ORIGINAL-ANMERKUNGEN:

[1] ADAMI vitae Philosoph. p. 48. Strobels Miscellaneen literär. Inhalts S. 139-206. Dessen Neue Beiträge zur Literat. des 16. Jahrh. B. I. St. I. S. 150.

[2] Sprengel Geschichte der Arzneikunde B. III, S. 301.

[3] Schreiben des J. Carions an Herzog Albrecht, d. Donnerst. nach Octava Laurent. 1527 <22. August 1527> . Carion unterschreibt sich als Magister und Licentiat. Sein Name ist "Charion" geschrieben.

[4] Der freilich ebenfalls ein großer Freund der Astrologie war; Helwing Geschichte des Brandenburg. Staats B. I Th. II S. 592. Möhsen Geschichte der Wissensch. der Mark Brandenb. S. 431 ff.
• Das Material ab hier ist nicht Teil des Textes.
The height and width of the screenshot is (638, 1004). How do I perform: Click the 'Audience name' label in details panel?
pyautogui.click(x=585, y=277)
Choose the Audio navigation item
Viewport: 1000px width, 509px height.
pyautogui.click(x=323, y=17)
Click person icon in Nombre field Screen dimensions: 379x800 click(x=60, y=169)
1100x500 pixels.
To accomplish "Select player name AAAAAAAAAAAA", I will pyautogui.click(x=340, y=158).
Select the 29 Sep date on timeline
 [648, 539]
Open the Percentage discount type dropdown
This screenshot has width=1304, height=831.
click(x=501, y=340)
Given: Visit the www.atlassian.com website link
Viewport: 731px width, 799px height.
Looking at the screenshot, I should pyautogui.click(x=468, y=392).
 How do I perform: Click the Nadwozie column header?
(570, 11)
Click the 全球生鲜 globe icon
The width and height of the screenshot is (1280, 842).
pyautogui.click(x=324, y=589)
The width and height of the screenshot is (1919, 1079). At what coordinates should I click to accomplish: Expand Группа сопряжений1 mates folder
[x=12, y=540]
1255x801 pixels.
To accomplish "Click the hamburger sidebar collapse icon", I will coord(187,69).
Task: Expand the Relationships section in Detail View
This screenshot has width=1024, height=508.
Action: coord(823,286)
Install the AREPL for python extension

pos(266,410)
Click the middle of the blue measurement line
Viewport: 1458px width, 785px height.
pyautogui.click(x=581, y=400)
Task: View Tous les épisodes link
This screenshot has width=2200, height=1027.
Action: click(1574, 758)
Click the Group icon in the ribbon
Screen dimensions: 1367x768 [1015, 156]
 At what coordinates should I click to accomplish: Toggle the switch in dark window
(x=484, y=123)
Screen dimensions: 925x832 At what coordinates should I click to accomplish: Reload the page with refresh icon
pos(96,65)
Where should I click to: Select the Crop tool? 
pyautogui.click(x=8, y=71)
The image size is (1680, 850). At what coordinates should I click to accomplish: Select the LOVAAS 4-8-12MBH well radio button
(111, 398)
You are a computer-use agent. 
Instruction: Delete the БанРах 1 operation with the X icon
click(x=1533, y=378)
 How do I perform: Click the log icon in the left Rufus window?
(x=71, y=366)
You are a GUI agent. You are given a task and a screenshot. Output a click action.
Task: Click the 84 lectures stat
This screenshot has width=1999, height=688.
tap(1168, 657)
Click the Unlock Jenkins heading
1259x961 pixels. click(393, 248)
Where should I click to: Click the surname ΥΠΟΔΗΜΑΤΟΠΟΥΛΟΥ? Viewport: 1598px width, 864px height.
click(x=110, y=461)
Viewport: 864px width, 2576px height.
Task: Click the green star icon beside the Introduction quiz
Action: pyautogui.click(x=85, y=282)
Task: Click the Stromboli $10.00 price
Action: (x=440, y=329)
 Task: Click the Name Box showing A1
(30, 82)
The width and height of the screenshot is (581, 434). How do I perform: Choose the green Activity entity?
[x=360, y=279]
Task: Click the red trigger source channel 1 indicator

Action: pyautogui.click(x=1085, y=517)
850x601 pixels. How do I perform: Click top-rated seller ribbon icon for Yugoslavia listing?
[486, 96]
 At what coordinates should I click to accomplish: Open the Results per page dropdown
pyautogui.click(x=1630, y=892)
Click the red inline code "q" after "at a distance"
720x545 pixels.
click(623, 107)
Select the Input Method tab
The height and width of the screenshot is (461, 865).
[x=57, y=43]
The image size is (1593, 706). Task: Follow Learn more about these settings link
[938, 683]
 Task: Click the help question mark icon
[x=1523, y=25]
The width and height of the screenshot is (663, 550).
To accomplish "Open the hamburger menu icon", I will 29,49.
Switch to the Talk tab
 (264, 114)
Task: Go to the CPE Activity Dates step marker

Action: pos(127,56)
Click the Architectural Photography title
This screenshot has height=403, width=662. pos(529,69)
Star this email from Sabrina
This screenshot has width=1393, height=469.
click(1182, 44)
[5] Vgl. Sprengel Geschichte der Arzneikunde B. III S. 288.

[6] Schreiben des J. Carion an Herzog Albrecht, d. am T. Simon u. Judä 1527 <28. Oktober 1527>.

[7] Schreiben des Herzogs Albrecht an J. Carion, d. 19. Nov. 1527.

[8] Schreiben des J. Carion an Herzog Albrecht, d. Donnerst. nach Reminiscere 1529 <25. Februar 1527>.

[9] Schreiben J. Carions an Herzog Albrecht, d. Sonnt. nach Nativität. Mariä 1531 <10. September 1531>.

[10] Die Vermählung zwischen dem Markgrafen Johann von Brandenburg, dem Sohne des Kurfürsten Joachim I., und der Tochter des Herzogs von Braunschweig, Katharina, kam bekanntlich wirklich zu Stande.

[11] Schreiben des J. Carion an Herzog Albrecht, d. Berlin Mittwoch nach Quasimodo. 1533 <23. April 1533>.

[12] Schreiben des Herzogs Albrecht an J. Carion, d. 18. Febr. 1534.

[13] Schreiben des Herzogs Albrecht an J. Carion, d. 12. April u. 15. Juli 1534.

[14] Darunter ist wahrscheinlich der Kostnitzer Reformator Ambrosius Blaurer gemeint. Seckendorf Historie des Lutherthums S. 1487.

[15] S. Rommel Philipp der Großmüthige. S 396.

[16] Schreiben des J. Carion an Herzog Albrecht, d. Berlin am T. Johannis Evangel. 1535 <27. Dezember 1535>.

[17] Schreiben des Herzogs Albrecht an J. Carion, d. 30. Juni 1535.

[18] Vergl. über dieses Verhältniß Helwing Geschichte des Brandenburgisch. Staats B. I Th. II S. 620 ff.

[19] Schreiben des J. Carion an Herzog Albrecht, d. Berlin am T. Vincentii 1536 <22. Januar 1536>.

[20] Schreiben des Herzogs Albrecht an J. Carion, d. 15. Februar 1536.

[21] Schreiben des Herzogs Albrecht an J. Carion, d. 28. März 1536.

[22] Der Kurfürst und der Markgraf Hans.

[23] Schreiben J. Carions an Herzog Albrecht, d. Berlin 26. April 1536.

[24] Schreiben des Herzogs Albrecht an J. Carion, d. 3. Februar 1537.

[25] Schreiben des Herzogs Albrecht an J. Carion, d. Königsb. 21. März 1537.

[26] Schreiben des Herzogs Albrecht an die Wittwe Carions, d. Königsb. 17. April 1537. Es beweist dieses Schreiben, daß das von Adami vitae Philosoph. p. 48 und bei Ersch und Gruber Encyclop. Artickel Carion angenommene Todesjahr 1538 unrichtig ist. Carion starb in der ersten Hälfte des April 1537.